▶ Your goal
Output the lines of data below exactly as they appear, from the line with "coordinates (192, 763)." to the line with "new.html (Getting Started)", including both of those lines.

▶ Supplied information
----------

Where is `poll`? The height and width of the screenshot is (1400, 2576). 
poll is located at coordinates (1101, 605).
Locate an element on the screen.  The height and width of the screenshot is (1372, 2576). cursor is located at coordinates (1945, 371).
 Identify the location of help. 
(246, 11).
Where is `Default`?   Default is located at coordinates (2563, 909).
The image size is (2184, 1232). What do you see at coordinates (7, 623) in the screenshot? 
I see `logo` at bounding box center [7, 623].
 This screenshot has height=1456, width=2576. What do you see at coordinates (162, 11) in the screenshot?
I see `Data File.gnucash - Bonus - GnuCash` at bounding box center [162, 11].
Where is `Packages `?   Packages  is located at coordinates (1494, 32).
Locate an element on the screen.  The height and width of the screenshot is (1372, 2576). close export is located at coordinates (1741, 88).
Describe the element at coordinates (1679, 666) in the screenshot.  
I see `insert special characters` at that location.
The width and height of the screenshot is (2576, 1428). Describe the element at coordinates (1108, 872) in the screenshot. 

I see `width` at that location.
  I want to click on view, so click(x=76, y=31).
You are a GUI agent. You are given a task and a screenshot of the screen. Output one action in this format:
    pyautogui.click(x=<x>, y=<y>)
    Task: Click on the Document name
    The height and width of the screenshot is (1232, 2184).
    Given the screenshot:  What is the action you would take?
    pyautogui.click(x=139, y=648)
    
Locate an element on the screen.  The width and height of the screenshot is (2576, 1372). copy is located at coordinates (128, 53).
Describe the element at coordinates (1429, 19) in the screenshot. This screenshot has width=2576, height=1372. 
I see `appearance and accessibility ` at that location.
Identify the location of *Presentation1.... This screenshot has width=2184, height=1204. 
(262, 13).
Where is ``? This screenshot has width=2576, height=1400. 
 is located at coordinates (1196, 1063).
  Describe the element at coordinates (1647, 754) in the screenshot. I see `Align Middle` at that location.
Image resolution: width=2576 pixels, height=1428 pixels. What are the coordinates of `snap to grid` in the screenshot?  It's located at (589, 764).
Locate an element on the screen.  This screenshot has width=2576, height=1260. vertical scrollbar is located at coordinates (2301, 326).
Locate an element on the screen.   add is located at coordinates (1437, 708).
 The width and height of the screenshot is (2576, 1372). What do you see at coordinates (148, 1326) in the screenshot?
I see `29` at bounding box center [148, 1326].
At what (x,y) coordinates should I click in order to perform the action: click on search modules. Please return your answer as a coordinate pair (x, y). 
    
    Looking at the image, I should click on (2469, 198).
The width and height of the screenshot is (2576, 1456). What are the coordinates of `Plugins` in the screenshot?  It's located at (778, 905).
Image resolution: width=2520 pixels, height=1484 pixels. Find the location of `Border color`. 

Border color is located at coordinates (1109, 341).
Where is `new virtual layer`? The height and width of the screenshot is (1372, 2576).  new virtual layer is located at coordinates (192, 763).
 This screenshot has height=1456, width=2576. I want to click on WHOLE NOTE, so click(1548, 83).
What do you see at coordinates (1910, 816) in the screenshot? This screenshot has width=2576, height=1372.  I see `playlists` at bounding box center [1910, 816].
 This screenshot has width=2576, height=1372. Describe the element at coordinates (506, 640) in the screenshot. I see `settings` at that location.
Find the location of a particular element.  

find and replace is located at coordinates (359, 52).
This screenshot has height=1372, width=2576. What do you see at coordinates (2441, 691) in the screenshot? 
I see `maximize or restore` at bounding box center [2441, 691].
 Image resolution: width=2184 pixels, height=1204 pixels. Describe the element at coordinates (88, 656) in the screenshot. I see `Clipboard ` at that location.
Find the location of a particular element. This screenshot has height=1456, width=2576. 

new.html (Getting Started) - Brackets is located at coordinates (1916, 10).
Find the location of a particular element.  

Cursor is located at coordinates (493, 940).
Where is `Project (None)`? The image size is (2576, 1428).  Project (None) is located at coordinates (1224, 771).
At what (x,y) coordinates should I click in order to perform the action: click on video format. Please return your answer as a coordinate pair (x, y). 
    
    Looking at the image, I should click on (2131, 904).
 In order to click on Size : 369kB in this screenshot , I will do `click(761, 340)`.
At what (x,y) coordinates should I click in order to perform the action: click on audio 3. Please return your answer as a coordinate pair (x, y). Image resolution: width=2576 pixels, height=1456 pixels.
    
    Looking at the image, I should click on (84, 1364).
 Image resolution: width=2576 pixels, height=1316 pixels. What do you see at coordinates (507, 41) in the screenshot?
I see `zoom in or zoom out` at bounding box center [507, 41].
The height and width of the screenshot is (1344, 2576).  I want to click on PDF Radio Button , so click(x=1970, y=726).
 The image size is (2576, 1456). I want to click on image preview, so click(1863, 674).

----------

▶ Exercise answer
Where is `new virtual layer`? The height and width of the screenshot is (1372, 2576).  new virtual layer is located at coordinates (192, 763).
 This screenshot has height=1456, width=2576. I want to click on WHOLE NOTE, so click(1548, 83).
What do you see at coordinates (1910, 816) in the screenshot? This screenshot has width=2576, height=1372.  I see `playlists` at bounding box center [1910, 816].
 This screenshot has width=2576, height=1372. Describe the element at coordinates (506, 640) in the screenshot. I see `settings` at that location.
Find the location of a particular element.  

find and replace is located at coordinates (359, 52).
This screenshot has height=1372, width=2576. What do you see at coordinates (2441, 691) in the screenshot? 
I see `maximize or restore` at bounding box center [2441, 691].
 Image resolution: width=2184 pixels, height=1204 pixels. Describe the element at coordinates (88, 656) in the screenshot. I see `Clipboard ` at that location.
Find the location of a particular element. This screenshot has height=1456, width=2576. 

new.html (Getting Started) - Brackets is located at coordinates (1916, 10).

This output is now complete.